Rachele leggeva la lettera e pensava che Matteo non portasse alcun segno fisico dell’Evento, nessuna cicatrice o modifica del corpo. Gliene voleva per questo. Matteo era sempre lo stesso di prima, poteva contare sul suo corpo, riconoscersi all’occorrenza. Non come lei. Questo Rachele pensava e, anche se l’amava ancora, non riusciva a togliersi dalla testa quell’ingiustizia, una disuguaglianza immotivata data dalla casualità dei cromosomi.

Il suo corpo che ora cospargeva di creme profumate si era prima sformato, allargato e ammorbidito per lasciare spazio a una nuova vita che si apprestava a crescere dentro di lei. Poi si era contratto, piegato in due e rivoltato contro sé stesso, come una faida interna a un territorio i cui i membri si ammazzano tra loro. La prima volta non si era accorta di niente, era successo e basta, e lei si era ritrovata a essere la tomba di suo figlio, a cullare un corpicino morto e formato per metà. Tutte le altre volte, invece, aveva espulso fiumi di sangue e grumi, placenta, secrezioni, umori. Anche le lacrime erano uscite prepotenti e i singhiozzi disperati come quelli di un animale.

Matteo, c’è da dire, era rimasto con lei in ogni momento, poi non aveva più retto. Non ne poteva più di correre al pronto soccorso nel cuore della notte, né di comprare tonnellate di assorbenti e tachipirine. Non facevano quasi più l’amore, e quando tornavano a farlo era frutto di calcoli e probabilità. Era stanco anche di vederla piangere, depressa e incattivita. Era stanco di cucinare piatti pronti per entrambi e di lavare i pavimenti. Di occuparsi della casa. Avrebbe dovuto riprendersi, Rachele, e continuare a vivere anche per il bene di Matteo. D’altronde non era sola: lui non l’aveva mai abbandonata. Era stanco di non essere più padrone della sua vita. Ne soffriva, Matteo, impossibile negarlo, il fatto era che lui vedeva un’alternativa, una via di fuga, una speranza che in lei si stava spegnendo. Non era lui quello con le contrazioni, non era quello con i crampi e i sanguinamenti, non era lui a farsi raschiare ogni volta l’utero né ad avere gli ormoni sbalzati.

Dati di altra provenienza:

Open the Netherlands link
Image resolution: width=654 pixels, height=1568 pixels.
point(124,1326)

Non era lui a perdere un figlio, no? Il figlio lo perdeva lei, era il corpo di Rachele che usciva sconfitto dagli Eventi, non il suo. Lui poteva sperare in una vita migliore di quella, in fondo era giovane. Erano anni che ci provavano e forse era giunto il momento di mettere fine a quel dolore una volta per tutte. Ma se Rachele non riusciva a rimettersi in piedi dopo l’ennesima volta, non doveva succedere per forza anche a lui.

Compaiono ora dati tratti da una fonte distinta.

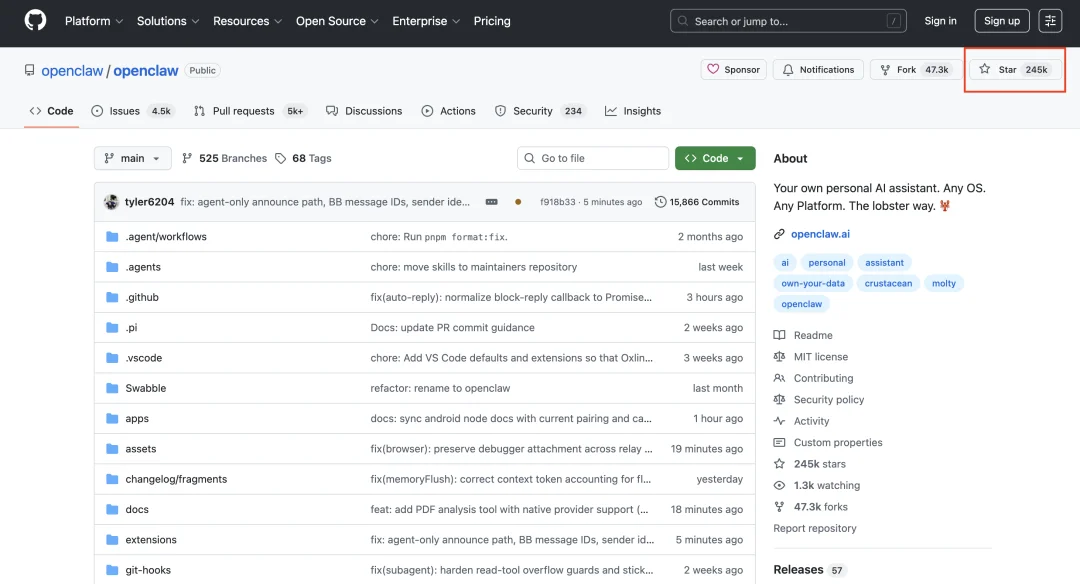1080x584 pixels.
Task: Click the tags icon showing 68 Tags
Action: [x=281, y=158]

Se ne era andato e non sarebbe tornato indietro. Se ne erano andati tutti, pensava Rachele limandosi le unghie, scivolati giù per lo scarico o finiti in qualche inceneritore ospedaliero.

Il corpo e la mente strettamente congiunti, dicevano i principi dello Hatha. Cercare di compiere un’astrazione immediata dal piano dell’esperienza terrena e umana. Astrarsi era una bella parola, pensò Rachele. Faceva rima con catarsi e anche con amarsi.